### PARTS OF THE EXERCISE:
• a. According to the text about the cargo ship Sea Marlin, why did the ship carry a complement of the US Army Transportation Corps (Water Division)?
• b. Continue the text about the cargo ship Sea Marlin from its final sentence onward.

American C3-S-A2 cargo ship operated during World War II

SS Sea Marlin was a C3-S-A2 cargo ship operated for the War Shipping Administration (WSA) by Grace Lines during World War II. WSA allocated Sea Marlin to United States Army requirements. Sea Marlin was crewed by United States Merchant Marines, with a contingent of the US Naval Armed Guards for the guns and had a complement of the US Army Transportation Corps (Water Division) aboard for troop administration.

The ship was laid down 21 April 1943 for the U.S. Maritime Commission (USMC) as hull #401, USMC #857 at Ingalls Shipbuilding in Pascagoula Mississippi. Sea Marlin was launched on 27 September 1943, completed conversion to a 2,111 berth transport on 31 January 1944 and immediately delivered to WSA at Mobile, Alabama.

Sea Marlin was registered with U.S. Official Number 244978, signal KVMO with home port of New Orleans at , with a registry length of 468.5 ft, 69.6 ft beam and depth of 29.5 ft.

== World War II ==
Sea Marlin departed New Orleans on 9 February 1944 bound for the South West Pacific destinations including the ports of Townsville, Brisbane and Sydney in Australia, Milne Bay, Langemak in New Guinea and Auckland, New Zealand. After return to San Francisco 28 April the ship departed in May for the New Guinea area with stops at Milne Bay, Oro Bay, Finschhafen, Langemak and Seeadler on Manus Island with a return to San Francisco 9 July 1944.

### EXTRACTED ENTRIES:

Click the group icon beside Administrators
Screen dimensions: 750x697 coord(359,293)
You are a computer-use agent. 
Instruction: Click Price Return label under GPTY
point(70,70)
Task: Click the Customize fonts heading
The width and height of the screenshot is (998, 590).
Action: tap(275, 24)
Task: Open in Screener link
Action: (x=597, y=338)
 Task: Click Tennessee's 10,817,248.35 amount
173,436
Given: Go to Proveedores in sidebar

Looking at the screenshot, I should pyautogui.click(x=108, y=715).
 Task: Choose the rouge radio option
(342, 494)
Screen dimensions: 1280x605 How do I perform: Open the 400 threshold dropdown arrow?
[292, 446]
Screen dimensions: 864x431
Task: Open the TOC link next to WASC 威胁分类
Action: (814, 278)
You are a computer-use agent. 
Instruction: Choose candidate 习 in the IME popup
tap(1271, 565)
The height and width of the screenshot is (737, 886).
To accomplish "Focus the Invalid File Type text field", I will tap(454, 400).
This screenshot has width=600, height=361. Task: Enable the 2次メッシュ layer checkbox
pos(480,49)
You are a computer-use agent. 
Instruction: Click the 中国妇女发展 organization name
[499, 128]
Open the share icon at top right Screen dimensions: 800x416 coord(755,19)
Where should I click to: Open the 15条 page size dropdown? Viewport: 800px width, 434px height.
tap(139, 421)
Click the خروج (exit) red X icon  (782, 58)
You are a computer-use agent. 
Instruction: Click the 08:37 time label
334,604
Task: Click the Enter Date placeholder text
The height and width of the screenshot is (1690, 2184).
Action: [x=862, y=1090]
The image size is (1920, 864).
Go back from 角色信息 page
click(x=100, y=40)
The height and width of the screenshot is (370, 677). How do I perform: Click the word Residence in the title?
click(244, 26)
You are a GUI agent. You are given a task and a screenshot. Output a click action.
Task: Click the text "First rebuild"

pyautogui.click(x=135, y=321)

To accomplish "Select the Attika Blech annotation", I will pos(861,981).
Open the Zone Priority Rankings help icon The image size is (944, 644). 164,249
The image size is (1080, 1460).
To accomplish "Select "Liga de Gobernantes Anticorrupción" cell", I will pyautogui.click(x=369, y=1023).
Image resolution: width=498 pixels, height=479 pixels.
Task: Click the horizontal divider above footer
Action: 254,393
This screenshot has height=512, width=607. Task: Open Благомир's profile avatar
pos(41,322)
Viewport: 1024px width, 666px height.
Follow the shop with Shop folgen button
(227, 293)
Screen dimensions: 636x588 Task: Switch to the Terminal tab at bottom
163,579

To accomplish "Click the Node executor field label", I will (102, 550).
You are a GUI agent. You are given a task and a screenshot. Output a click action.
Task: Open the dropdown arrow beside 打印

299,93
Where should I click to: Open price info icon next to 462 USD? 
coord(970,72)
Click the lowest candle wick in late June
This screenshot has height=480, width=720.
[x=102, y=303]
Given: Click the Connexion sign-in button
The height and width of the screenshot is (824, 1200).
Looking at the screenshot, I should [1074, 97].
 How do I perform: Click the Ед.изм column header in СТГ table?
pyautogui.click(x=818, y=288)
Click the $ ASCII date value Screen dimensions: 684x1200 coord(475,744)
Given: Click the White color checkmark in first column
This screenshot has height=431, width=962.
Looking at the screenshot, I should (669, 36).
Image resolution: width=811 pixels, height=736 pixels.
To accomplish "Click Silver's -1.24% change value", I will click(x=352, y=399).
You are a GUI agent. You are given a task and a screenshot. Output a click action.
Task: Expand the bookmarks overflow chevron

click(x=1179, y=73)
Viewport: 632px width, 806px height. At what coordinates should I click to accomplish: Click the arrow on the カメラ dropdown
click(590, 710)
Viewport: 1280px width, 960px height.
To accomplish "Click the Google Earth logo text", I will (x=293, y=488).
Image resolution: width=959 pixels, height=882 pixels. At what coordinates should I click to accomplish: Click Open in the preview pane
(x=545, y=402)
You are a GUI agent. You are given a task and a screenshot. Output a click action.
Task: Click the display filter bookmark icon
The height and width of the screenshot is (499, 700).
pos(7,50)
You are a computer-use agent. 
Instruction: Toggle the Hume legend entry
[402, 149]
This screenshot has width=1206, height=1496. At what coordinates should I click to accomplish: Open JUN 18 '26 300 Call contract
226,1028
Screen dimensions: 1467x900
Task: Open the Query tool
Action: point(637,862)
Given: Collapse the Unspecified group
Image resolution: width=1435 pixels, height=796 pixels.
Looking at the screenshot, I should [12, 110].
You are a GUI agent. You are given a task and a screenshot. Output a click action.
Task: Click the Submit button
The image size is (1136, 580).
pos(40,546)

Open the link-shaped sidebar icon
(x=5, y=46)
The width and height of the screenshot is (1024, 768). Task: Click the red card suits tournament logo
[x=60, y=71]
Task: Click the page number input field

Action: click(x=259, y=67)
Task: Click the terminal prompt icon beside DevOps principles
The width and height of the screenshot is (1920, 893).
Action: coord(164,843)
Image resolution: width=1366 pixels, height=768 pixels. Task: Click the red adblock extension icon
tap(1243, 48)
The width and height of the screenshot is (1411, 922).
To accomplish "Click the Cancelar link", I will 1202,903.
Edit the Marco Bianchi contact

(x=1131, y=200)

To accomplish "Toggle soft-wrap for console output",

### EXERCISE RESULTS:
• a. The complement of the US Army Transportation Corps (Water Division) was aboard for troop administration.

• b.
In the last half of 1944, the ship began supporting operations in the Central Pacific making two trips from San Francisco to Honolulu and then Eniwetok and Saipan via Honolulu August to October 1944. Shifting to Seattle the ship departed 30 November 1944 for Honolulu, Eniwetok and Saipan with the addition of calls at Tinian, Ulithi, Angaur, Peleliu, Manus Island, Guadalcanal, Noumea and Espiritu Santo with eventual return to San Francisco on 15 February 1945. On 10 March the ship again sailed for Honolulu, Eniwetok, Saipan,
Nouméa, Guadalcanal and Ulithi with the addition of Okinawa arriving back in San Francisco 19 July to depart again 31 July for Eniwetok and Ulithi with the addition of Manila. The ship was delayed for repairs there after a collision in Manila Bay with the T2 type tanker on 26 August 1945. Sea Marlin reached Los Angeles on 13 November 1945. The last Pacific operation for Sea Marlin was departure from Los Angeles on 12 December for Okinawa and return 18 January 1946 to Portland, Oregon with 1,962 troops.

In February, the ship transferred to the Atlantic making trips to Liverpool and Le Havre to return troops to the United States arriving in New York 1 April 1945. Sea Marlin then sailed for Norfolk, Virginia arriving 2 May for deactivation and lay up.

Among the units transported were: 17th Naval Construction Battalion & 31st Special Naval Construction Battalion (Seabees), 96th Infantry Division Headquarters personnel, Fuerza Aérea Expedicionaria Mexicana (Mexican Air Force) Escuadrón 201, 193rd Tank Battalion, and the US Army Air Force Sixth Bombardment Group.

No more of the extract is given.